I don’t actually know how much I weigh right now, and if I had the courage to step on a scale I might find out that I’ve put on more than 25 in two years. I’ll wait until next week for that sobering statistic. This is Panda Express Week.
It didn’t take me a New Year’s resolution to decide to lose weight.
Last spring I bought a membership at the Lloyd Athletic Club where next week’s Just Lose It! contest begins. I began working out in earnest, using the elyptical machine for 30 minutes or an hour, three or four days a week. I thought to myself, “Lose the 25 you’ve gained in the past two years, then get yourself a trainer and get serious about the next 25.”
Problem is, I never lost the first 25. And I never changed my routine.
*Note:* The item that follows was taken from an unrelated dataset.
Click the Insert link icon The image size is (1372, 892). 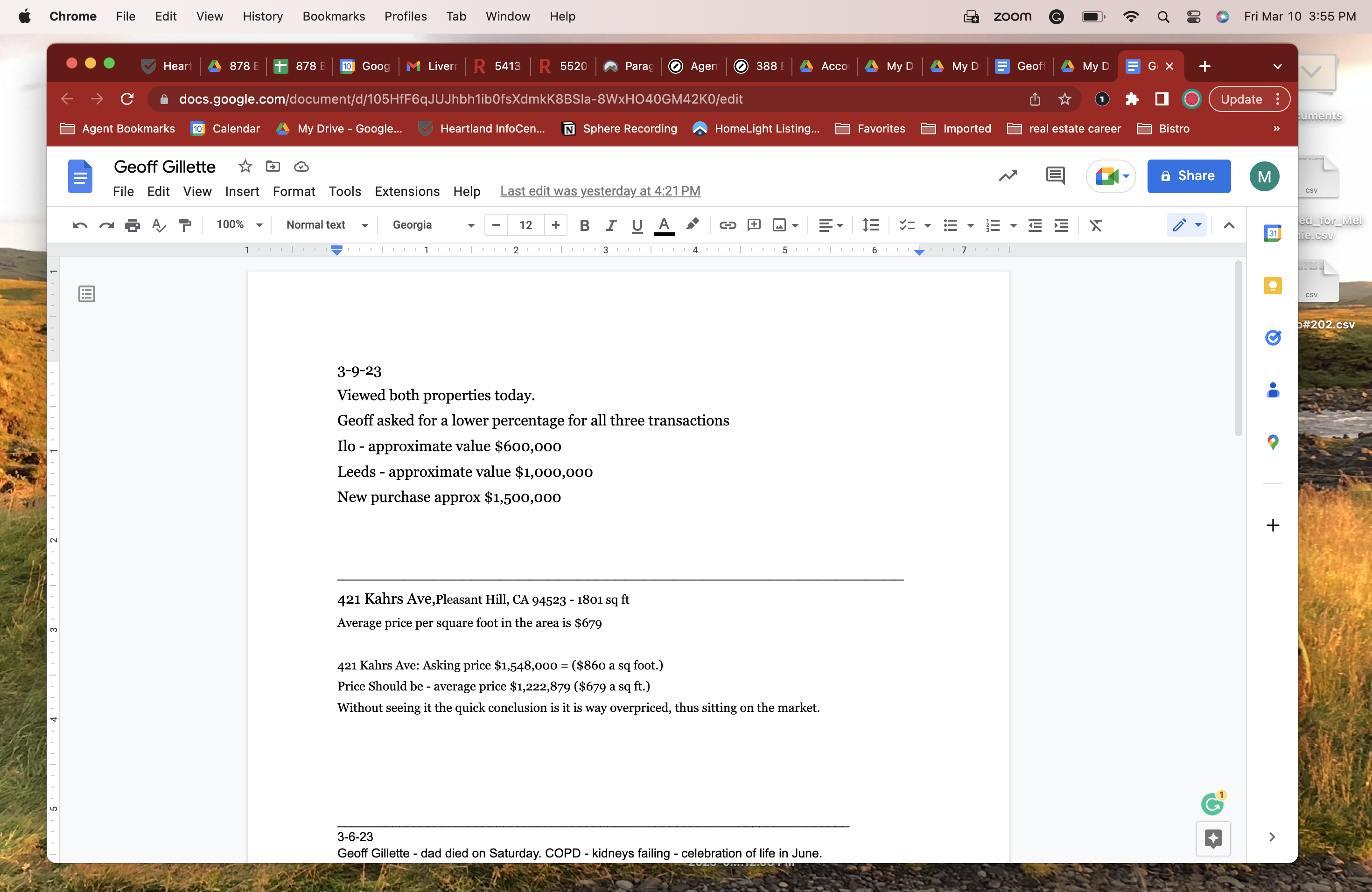[x=727, y=225]
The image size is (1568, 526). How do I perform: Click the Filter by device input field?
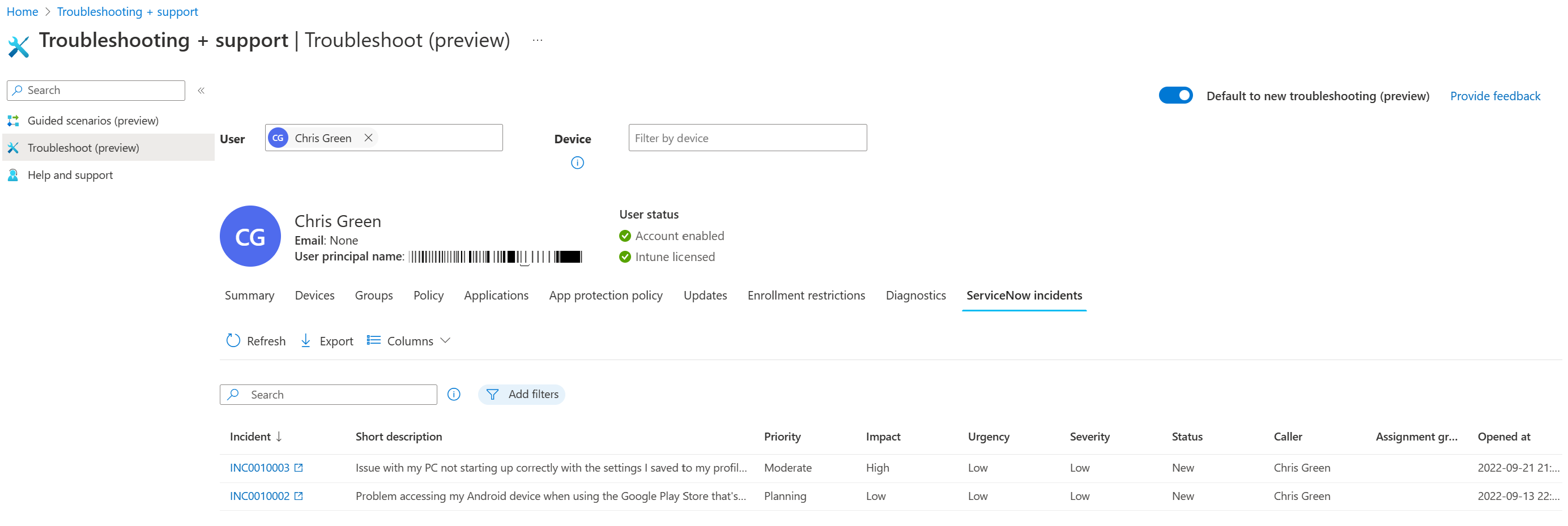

Or my diet.
“Eight-five percent of this will be your diet,” Paisley told me. “The exercise and other stuff is only 15 percent.”
That’s the hard part for me, because I’m a bachelor, I’m self-employed and I eat out two-thirds of the time. I find virtually no utility in cooking meals. When I’m hungry and on the run, I like instant gratification. I find utility in beefy five-layer burritos, angus beef burgers and, of course, a little place called Panda Express.
When I decided to enter the Just Lose It! contest, I pondered writing a blog, but then decided against it. Fat man loses weight and finds redemption seemed too much of a cliche to me — too gimicky, and too formulaic (see also: “Biggest Loser“). But during our first meeting, Paisley told me I had to keep a food journal. When I told her I’d already decided against blogging the experience, she objected.
“It will give you the fastest and best results,” Paisley said. “It creates mindfulness if you write things down.”
She’s right. I find writing to be a mental exercise that adds explanations for actions, meaning to choices and closure to past events. Writing to me is theraputic, and it’s fun, too — especially when I sit down to write and the words take me somewhere I never expected.
I told Paisley I’d do whatever she tells me to do for 10 weeks so long as I lose weight. But I added two conditions.
“Before the contest starts I’m going to Vegas,” I said. “And the week before our first session is Panda Express Week.”